### Exercise aim
Go through the entries below and pick out every line with "computer".

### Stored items
· · · · ·

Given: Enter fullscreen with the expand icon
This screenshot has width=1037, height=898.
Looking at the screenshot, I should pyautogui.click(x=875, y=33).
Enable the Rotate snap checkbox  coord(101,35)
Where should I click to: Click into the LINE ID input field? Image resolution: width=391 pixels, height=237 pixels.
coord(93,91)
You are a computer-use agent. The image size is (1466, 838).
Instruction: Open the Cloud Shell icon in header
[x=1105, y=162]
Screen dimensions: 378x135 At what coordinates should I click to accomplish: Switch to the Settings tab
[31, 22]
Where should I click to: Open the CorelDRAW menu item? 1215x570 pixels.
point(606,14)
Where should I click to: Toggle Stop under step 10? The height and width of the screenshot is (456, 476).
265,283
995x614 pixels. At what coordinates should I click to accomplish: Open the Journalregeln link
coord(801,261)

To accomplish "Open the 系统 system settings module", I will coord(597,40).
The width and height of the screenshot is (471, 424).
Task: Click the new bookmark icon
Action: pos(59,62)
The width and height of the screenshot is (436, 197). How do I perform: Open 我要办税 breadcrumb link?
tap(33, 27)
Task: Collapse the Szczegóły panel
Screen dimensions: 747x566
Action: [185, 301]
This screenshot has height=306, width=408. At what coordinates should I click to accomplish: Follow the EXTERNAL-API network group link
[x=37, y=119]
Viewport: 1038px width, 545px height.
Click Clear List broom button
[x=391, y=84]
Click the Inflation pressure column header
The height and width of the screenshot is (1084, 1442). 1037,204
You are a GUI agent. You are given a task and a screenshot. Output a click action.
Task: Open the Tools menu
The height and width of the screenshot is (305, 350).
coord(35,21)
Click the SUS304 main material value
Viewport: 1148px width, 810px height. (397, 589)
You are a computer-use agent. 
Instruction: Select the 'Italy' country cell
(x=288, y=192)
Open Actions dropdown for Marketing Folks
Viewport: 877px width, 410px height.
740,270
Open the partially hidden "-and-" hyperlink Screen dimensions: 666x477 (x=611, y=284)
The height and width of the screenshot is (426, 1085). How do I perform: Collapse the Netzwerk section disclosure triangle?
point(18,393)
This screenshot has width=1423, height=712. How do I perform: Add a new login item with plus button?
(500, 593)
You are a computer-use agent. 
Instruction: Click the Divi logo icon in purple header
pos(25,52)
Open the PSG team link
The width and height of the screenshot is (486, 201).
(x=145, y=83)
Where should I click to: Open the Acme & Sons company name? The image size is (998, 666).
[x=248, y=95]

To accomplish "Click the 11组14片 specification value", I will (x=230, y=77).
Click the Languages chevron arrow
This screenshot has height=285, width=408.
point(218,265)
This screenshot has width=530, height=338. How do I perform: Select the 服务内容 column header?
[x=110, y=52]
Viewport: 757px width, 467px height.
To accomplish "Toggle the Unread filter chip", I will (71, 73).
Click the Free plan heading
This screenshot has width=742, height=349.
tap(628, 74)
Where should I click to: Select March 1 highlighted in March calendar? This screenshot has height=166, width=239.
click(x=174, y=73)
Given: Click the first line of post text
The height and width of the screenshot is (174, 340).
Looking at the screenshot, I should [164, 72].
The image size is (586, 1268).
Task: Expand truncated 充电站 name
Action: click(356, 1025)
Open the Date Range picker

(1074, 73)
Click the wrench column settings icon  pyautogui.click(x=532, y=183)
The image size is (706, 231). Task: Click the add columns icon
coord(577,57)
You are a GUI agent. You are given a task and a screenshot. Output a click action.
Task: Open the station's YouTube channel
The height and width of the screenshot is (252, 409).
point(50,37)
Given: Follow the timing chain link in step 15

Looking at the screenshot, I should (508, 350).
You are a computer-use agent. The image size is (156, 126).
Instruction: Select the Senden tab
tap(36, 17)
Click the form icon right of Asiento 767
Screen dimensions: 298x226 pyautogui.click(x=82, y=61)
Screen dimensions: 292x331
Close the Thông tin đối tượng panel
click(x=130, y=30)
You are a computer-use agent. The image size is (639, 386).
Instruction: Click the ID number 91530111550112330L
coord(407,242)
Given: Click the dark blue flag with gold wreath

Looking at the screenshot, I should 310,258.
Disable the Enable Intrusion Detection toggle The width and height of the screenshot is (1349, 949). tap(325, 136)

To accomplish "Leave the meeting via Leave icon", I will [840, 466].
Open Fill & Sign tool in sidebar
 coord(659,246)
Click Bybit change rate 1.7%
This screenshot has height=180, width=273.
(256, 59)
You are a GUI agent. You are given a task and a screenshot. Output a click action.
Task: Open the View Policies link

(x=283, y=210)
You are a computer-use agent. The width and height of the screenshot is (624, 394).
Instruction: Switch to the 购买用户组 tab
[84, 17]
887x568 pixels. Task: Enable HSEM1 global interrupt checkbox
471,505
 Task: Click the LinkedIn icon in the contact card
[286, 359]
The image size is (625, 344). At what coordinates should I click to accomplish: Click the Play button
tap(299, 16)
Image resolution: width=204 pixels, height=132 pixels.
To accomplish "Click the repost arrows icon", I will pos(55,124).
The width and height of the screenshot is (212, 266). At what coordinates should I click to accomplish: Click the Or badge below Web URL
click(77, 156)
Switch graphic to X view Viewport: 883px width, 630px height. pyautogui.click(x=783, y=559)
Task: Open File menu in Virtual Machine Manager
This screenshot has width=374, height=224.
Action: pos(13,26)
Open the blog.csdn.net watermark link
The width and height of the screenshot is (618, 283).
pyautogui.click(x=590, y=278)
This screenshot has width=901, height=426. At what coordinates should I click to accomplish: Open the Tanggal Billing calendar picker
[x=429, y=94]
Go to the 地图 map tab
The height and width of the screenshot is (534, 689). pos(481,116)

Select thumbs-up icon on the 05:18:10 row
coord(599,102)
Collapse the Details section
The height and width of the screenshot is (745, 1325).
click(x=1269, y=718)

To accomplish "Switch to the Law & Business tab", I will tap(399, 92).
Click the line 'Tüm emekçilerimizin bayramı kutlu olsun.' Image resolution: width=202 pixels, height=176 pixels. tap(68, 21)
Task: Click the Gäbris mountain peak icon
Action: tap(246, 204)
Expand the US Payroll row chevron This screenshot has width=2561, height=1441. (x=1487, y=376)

· · · · ·

### Your solution
You are a computer-use agent. The image size is (1466, 838).
You are a computer-use agent. 
You are a computer-use agent. 
You are a computer-use agent. The image size is (156, 126).
You are a computer-use agent. The image size is (639, 386).
You are a computer-use agent. The width and height of the screenshot is (624, 394).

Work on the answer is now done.